**EXERCISE**
Give the number of lines below that contain the string "Manager", and no other text.

┌─ MATERIAL PROVIDED

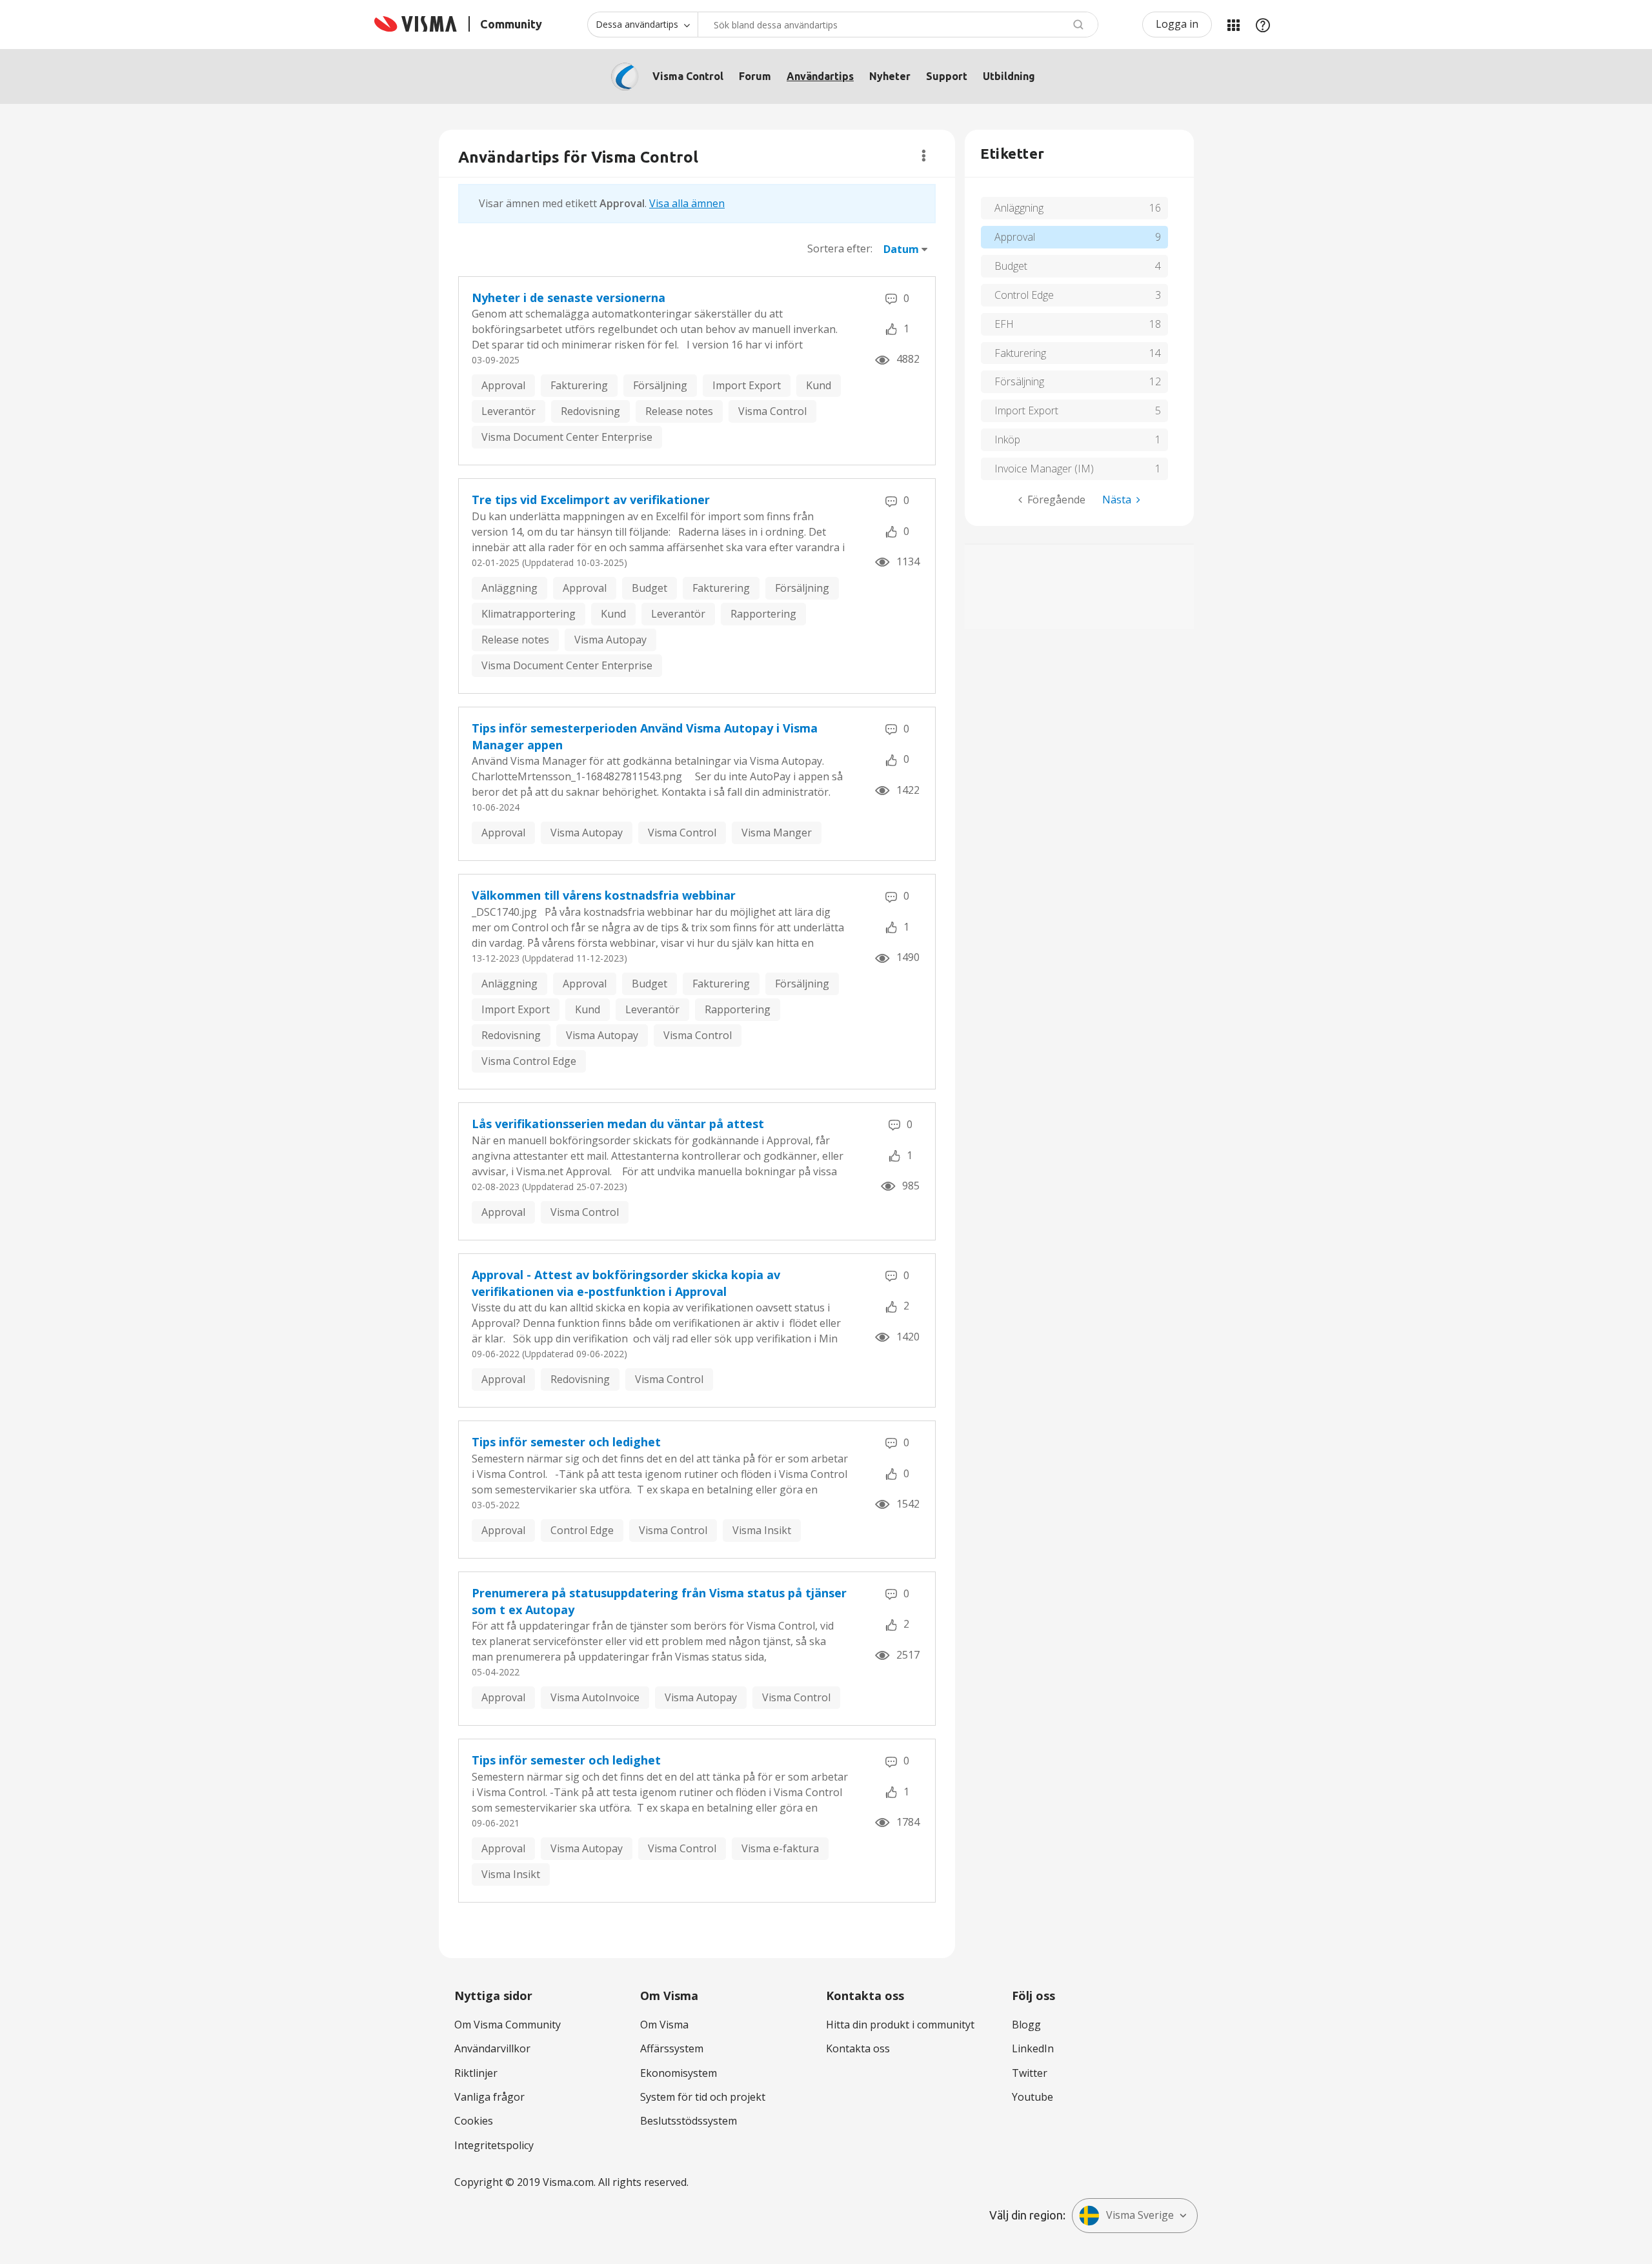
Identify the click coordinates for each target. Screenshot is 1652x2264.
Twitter (1029, 2073)
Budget (649, 588)
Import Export (746, 385)
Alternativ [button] (923, 155)
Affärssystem (671, 2048)
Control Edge (582, 1530)
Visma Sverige (1140, 2215)
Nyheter (890, 76)
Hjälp (1263, 24)
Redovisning (590, 411)
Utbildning (1009, 76)
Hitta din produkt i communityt (900, 2024)
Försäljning (660, 385)
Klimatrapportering (528, 614)
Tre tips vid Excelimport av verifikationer (591, 499)
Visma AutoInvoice (595, 1697)
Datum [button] (901, 249)
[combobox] (898, 24)
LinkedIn (1033, 2048)
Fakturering (579, 385)
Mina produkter (1233, 24)
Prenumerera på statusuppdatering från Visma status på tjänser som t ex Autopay (659, 1601)
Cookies (473, 2121)
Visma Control (687, 76)
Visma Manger (776, 832)
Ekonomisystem (678, 2073)
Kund (818, 385)
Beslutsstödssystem (688, 2121)
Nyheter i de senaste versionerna (568, 297)
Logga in (1177, 24)
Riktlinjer (476, 2073)
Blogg (1026, 2024)
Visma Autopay (610, 639)
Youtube (1032, 2097)
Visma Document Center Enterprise (566, 437)
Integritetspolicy (494, 2145)
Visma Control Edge (528, 1061)
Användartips (820, 76)
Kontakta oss (858, 2048)
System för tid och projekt (702, 2097)
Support (946, 76)
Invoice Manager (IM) (1044, 468)
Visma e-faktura (780, 1848)
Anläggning (509, 588)
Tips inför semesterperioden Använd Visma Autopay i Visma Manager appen (645, 736)
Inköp (1007, 439)
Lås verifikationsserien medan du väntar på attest (618, 1123)
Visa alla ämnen (687, 203)
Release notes (679, 411)
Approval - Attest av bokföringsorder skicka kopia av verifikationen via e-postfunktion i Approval (626, 1283)
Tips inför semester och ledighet (566, 1442)
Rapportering (763, 614)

└─

**ANSWER TO THE PROBLEM**
2